# Solving a system of linear equations over the integers

I have a matrix with integral entries $A$ and integer vector $b$, and want to determine if there is exactly one vector $x$ such that $Ax=b$. $A$ is rectangular, and I know there always is a solution.

Now, Sage has a wonderful function to calculate this: solve_right. But when the input matrix and vector have dimensions around $1600$ this function eats up a lot of time and memory: 5 gigabytes and a lot of time before I finally killed it.
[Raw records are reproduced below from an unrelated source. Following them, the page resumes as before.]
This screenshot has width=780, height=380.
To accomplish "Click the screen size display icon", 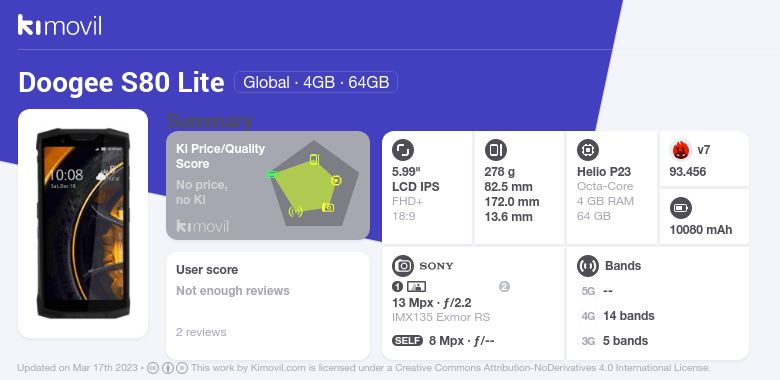I will [403, 150].
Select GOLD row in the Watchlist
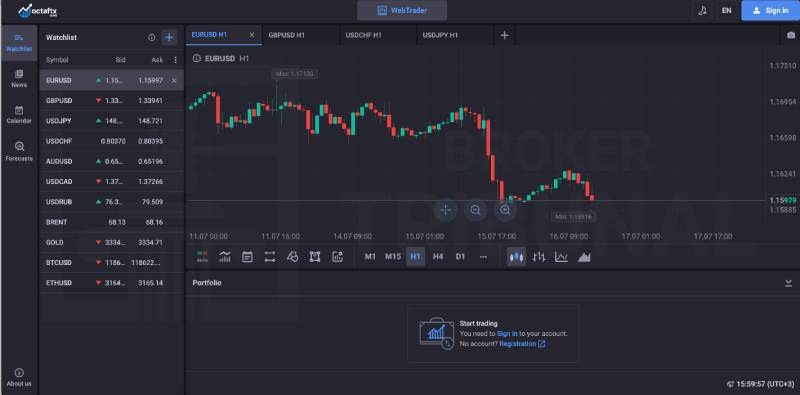800x395 pixels. 111,242
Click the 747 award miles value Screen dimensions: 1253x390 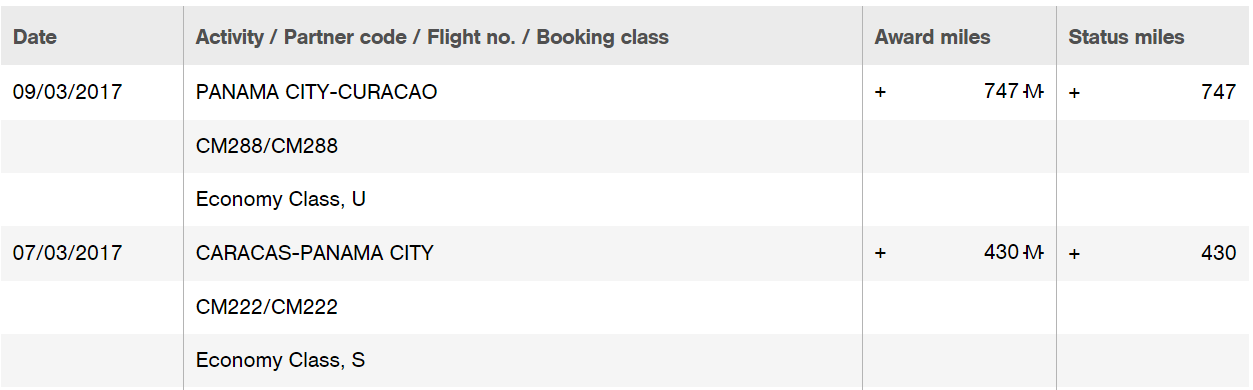tap(1001, 92)

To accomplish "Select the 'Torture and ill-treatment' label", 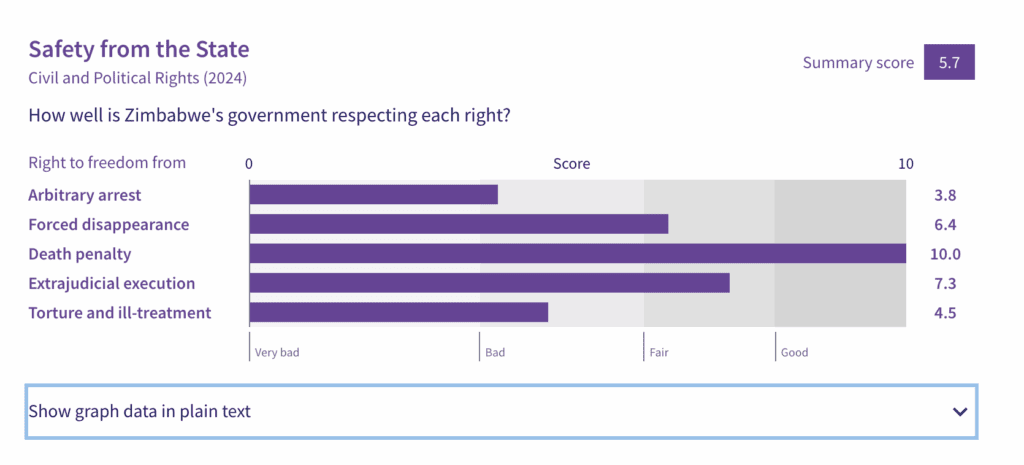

Using the real field doesn't work either because Sage only solves linear equations with square matrices over the real field.

Are there any approaches to the above problem? Perhaps I can figure out some bounds on coefficients that would let me work over a large finite field.

• Usually one can compute the null space of A to determine if it has a nonzero vector. Since your A has integer entries, the null space will too. Is there a reason this will not help you? Gerhard "This Is A Singular Problem?" Paseman, 2018.03.05. Mar 5, 2018 at 22:03
• Re "Perhaps I can figure out some bounds on coefficients that would let me work over a large finite field.": when I was working on similar problems I thought [I. Borosh, M. Flahive, D. Rubin, B. Treybig, A sharp bound for solutions of linear Diophantine equations, Proc. Amer. Math. Soc. 105 (1989), 844-846] to be the best result in this regard (though there might of course be more recent and better tools available). Mar 5, 2018 at 22:05
• Isn’t this equivalent to asking whether there is a non-zero vector $x$ such that $Ax=0$? (If $x_1$ and $x_2$ are solutions to $Ax=b$ then $x_1-x_2$ is a solution to $Ax=0$, and conversely if $Ax=b$ and $Ax'=0$ then $A(x+kx')=b$ for all $k\in\mathbb{Z}$.) Mar 5, 2018 at 22:59
• Plus finding one solution. The challenge is really the efficiency. Mar 5, 2018 at 23:50
• Ah, I didn’t realise you need to find $x$ as well as determining if it’s unique. In that case the following is less relevant. But anyway: the .elementary_divisors() function seems to be faster than .solve_right(). But it’s probably still prohibitively slow at your dimensions. Mar 5, 2018 at 23:56

To make sure I understand: you have an $m \times n$ matrix and vector in $\mathbb{Z}^n.$ Is the system a priori over- or under-determined? The former case is a little easier than the latter, but in any case, your problem is the so-called intermediate expression swell, and the easiest way to get around it is to solve it mod many primes and then chinese-remainder the results together. You don't actually need an a priori bound - you just find your solution mod $2, 3, \cdots,$ and keep chinese remaindering, until the result is actually a solution of the system (actually, the faster way is to work modulo as big primes as possible, so 32 bits primes, since the arithmetic is no slower than for small primes, and you will need fewer of them).